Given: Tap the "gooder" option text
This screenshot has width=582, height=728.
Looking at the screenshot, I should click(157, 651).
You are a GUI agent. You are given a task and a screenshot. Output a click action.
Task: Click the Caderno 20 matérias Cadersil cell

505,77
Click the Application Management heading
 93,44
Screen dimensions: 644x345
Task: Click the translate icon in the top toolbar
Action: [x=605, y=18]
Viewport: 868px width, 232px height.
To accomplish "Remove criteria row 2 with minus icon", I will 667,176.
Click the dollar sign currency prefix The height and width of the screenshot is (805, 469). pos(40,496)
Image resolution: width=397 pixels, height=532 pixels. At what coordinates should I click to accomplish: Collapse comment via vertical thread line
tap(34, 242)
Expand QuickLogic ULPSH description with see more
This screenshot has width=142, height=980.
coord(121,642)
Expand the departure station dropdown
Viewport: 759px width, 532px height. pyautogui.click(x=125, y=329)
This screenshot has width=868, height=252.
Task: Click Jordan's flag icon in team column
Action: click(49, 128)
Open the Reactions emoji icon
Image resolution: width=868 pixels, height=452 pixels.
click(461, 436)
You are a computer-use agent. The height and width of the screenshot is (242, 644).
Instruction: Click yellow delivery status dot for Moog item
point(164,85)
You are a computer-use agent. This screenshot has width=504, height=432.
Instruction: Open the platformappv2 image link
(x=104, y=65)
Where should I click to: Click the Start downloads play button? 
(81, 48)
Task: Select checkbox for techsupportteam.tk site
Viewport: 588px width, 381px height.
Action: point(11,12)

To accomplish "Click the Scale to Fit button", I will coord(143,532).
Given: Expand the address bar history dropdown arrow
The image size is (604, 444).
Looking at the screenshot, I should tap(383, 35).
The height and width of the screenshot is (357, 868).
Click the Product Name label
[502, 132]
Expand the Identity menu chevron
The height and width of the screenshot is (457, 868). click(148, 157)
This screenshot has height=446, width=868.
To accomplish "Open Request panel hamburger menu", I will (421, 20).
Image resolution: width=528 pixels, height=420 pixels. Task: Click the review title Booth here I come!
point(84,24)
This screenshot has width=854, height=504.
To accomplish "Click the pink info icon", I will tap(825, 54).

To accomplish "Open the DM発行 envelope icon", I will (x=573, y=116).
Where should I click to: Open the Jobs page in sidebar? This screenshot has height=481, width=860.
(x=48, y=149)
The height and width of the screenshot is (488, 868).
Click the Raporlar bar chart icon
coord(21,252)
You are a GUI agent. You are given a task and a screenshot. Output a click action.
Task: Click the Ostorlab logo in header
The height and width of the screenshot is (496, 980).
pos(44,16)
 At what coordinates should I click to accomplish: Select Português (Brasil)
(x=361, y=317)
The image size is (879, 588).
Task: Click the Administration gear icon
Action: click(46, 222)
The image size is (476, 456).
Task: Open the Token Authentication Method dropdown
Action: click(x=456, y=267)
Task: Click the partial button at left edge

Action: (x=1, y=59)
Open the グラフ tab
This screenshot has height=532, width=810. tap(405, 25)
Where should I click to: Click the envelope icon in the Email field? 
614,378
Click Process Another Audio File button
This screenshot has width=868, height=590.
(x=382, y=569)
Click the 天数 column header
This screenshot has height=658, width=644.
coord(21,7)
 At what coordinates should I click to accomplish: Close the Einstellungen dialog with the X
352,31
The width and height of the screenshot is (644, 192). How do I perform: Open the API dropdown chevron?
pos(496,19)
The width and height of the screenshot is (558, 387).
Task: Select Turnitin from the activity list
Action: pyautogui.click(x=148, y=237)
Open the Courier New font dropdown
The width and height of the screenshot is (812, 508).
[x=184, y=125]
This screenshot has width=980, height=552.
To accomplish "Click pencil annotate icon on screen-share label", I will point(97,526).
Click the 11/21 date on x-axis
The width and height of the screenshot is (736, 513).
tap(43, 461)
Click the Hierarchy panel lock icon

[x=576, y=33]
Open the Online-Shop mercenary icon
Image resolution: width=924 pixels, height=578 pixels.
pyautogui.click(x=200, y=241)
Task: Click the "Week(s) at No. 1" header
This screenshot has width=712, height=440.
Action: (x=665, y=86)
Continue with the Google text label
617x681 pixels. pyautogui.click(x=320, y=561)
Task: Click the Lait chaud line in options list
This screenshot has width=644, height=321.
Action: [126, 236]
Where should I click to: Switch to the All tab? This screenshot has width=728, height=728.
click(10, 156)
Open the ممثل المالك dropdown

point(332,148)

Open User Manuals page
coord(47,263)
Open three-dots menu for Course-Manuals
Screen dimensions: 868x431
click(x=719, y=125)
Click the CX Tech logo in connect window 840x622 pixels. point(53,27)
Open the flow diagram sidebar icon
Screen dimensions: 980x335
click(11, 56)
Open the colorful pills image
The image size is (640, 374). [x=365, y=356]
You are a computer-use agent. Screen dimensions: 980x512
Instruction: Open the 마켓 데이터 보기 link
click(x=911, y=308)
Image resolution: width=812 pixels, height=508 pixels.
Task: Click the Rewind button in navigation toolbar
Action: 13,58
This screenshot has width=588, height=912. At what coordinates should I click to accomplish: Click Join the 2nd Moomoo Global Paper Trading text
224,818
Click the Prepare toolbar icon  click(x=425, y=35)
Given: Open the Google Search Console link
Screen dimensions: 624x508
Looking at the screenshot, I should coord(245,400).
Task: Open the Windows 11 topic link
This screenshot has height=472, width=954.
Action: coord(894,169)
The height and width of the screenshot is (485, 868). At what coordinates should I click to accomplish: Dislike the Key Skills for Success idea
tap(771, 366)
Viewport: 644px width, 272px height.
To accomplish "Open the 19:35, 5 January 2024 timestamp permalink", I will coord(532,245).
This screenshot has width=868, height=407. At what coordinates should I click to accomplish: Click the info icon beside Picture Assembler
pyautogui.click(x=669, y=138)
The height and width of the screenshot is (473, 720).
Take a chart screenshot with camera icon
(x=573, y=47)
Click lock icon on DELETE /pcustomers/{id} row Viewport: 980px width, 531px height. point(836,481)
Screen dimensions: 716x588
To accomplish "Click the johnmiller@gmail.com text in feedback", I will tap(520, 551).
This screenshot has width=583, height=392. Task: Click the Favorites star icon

════════════════

▶ _Work task_
The answer consists of every entry, returned exactly.

▶ _Task output_
Given: Tap the "gooder" option text
This screenshot has width=582, height=728.
Looking at the screenshot, I should click(157, 651).
You are a GUI agent. You are given a task and a screenshot. Output a click action.
Task: Click the Caderno 20 matérias Cadersil cell

505,77
Click the Application Management heading
 93,44
Screen dimensions: 644x345
Task: Click the translate icon in the top toolbar
Action: [x=605, y=18]
Viewport: 868px width, 232px height.
To accomplish "Remove criteria row 2 with minus icon", I will 667,176.
Click the dollar sign currency prefix The height and width of the screenshot is (805, 469). pos(40,496)
Image resolution: width=397 pixels, height=532 pixels. At what coordinates should I click to accomplish: Collapse comment via vertical thread line
tap(34, 242)
Expand QuickLogic ULPSH description with see more
This screenshot has width=142, height=980.
coord(121,642)
Expand the departure station dropdown
Viewport: 759px width, 532px height. pyautogui.click(x=125, y=329)
This screenshot has width=868, height=252.
Task: Click Jordan's flag icon in team column
Action: click(49, 128)
Open the Reactions emoji icon
Image resolution: width=868 pixels, height=452 pixels.
click(461, 436)
You are a computer-use agent. The height and width of the screenshot is (242, 644).
Instruction: Click yellow delivery status dot for Moog item
point(164,85)
You are a computer-use agent. This screenshot has width=504, height=432.
Instruction: Open the platformappv2 image link
(x=104, y=65)
Where should I click to: Click the Start downloads play button? 
(81, 48)
Task: Select checkbox for techsupportteam.tk site
Viewport: 588px width, 381px height.
Action: point(11,12)

To accomplish "Click the Scale to Fit button", I will coord(143,532).
Given: Expand the address bar history dropdown arrow
The image size is (604, 444).
Looking at the screenshot, I should tap(383, 35).
The height and width of the screenshot is (357, 868).
Click the Product Name label
[502, 132]
Expand the Identity menu chevron
The height and width of the screenshot is (457, 868). click(148, 157)
This screenshot has height=446, width=868.
To accomplish "Open Request panel hamburger menu", I will (421, 20).
Image resolution: width=528 pixels, height=420 pixels. Task: Click the review title Booth here I come!
point(84,24)
This screenshot has width=854, height=504.
To accomplish "Click the pink info icon", I will tap(825, 54).

To accomplish "Open the DM発行 envelope icon", I will (x=573, y=116).
Where should I click to: Open the Jobs page in sidebar? This screenshot has height=481, width=860.
(x=48, y=149)
The height and width of the screenshot is (488, 868).
Click the Raporlar bar chart icon
coord(21,252)
You are a GUI agent. You are given a task and a screenshot. Output a click action.
Task: Click the Ostorlab logo in header
The height and width of the screenshot is (496, 980).
pos(44,16)
 At what coordinates should I click to accomplish: Select Português (Brasil)
(x=361, y=317)
The image size is (879, 588).
Task: Click the Administration gear icon
Action: click(46, 222)
The image size is (476, 456).
Task: Open the Token Authentication Method dropdown
Action: click(x=456, y=267)
Task: Click the partial button at left edge

Action: (x=1, y=59)
Open the グラフ tab
This screenshot has height=532, width=810. tap(405, 25)
Where should I click to: Click the envelope icon in the Email field? 
614,378
Click Process Another Audio File button
This screenshot has width=868, height=590.
(x=382, y=569)
Click the 天数 column header
This screenshot has height=658, width=644.
coord(21,7)
 At what coordinates should I click to accomplish: Close the Einstellungen dialog with the X
352,31
The width and height of the screenshot is (644, 192). How do I perform: Open the API dropdown chevron?
pos(496,19)
The width and height of the screenshot is (558, 387).
Task: Select Turnitin from the activity list
Action: pyautogui.click(x=148, y=237)
Open the Courier New font dropdown
The width and height of the screenshot is (812, 508).
[x=184, y=125]
This screenshot has width=980, height=552.
To accomplish "Click pencil annotate icon on screen-share label", I will point(97,526).
Click the 11/21 date on x-axis
The width and height of the screenshot is (736, 513).
tap(43, 461)
Click the Hierarchy panel lock icon

[x=576, y=33]
Open the Online-Shop mercenary icon
Image resolution: width=924 pixels, height=578 pixels.
pyautogui.click(x=200, y=241)
Task: Click the "Week(s) at No. 1" header
This screenshot has width=712, height=440.
Action: (x=665, y=86)
Continue with the Google text label
617x681 pixels. pyautogui.click(x=320, y=561)
Task: Click the Lait chaud line in options list
This screenshot has width=644, height=321.
Action: [126, 236]
Where should I click to: Switch to the All tab? This screenshot has width=728, height=728.
click(10, 156)
Open the ممثل المالك dropdown

point(332,148)

Open User Manuals page
coord(47,263)
Open three-dots menu for Course-Manuals
Screen dimensions: 868x431
click(x=719, y=125)
Click the CX Tech logo in connect window 840x622 pixels. point(53,27)
Open the flow diagram sidebar icon
Screen dimensions: 980x335
click(11, 56)
Open the colorful pills image
The image size is (640, 374). [x=365, y=356]
You are a computer-use agent. Screen dimensions: 980x512
Instruction: Open the 마켓 데이터 보기 link
click(x=911, y=308)
Image resolution: width=812 pixels, height=508 pixels.
Task: Click the Rewind button in navigation toolbar
Action: 13,58
This screenshot has width=588, height=912. At what coordinates should I click to accomplish: Click Join the 2nd Moomoo Global Paper Trading text
224,818
Click the Prepare toolbar icon  click(x=425, y=35)
Given: Open the Google Search Console link
Screen dimensions: 624x508
Looking at the screenshot, I should coord(245,400).
Task: Open the Windows 11 topic link
This screenshot has height=472, width=954.
Action: coord(894,169)
The height and width of the screenshot is (485, 868). At what coordinates should I click to accomplish: Dislike the Key Skills for Success idea
tap(771, 366)
Viewport: 644px width, 272px height.
To accomplish "Open the 19:35, 5 January 2024 timestamp permalink", I will coord(532,245).
This screenshot has width=868, height=407. At what coordinates should I click to accomplish: Click the info icon beside Picture Assembler
pyautogui.click(x=669, y=138)
The height and width of the screenshot is (473, 720).
Take a chart screenshot with camera icon
(x=573, y=47)
Click lock icon on DELETE /pcustomers/{id} row Viewport: 980px width, 531px height. point(836,481)
Screen dimensions: 716x588
To accomplish "Click the johnmiller@gmail.com text in feedback", I will tap(520, 551).
This screenshot has width=583, height=392. Task: Click the Favorites star icon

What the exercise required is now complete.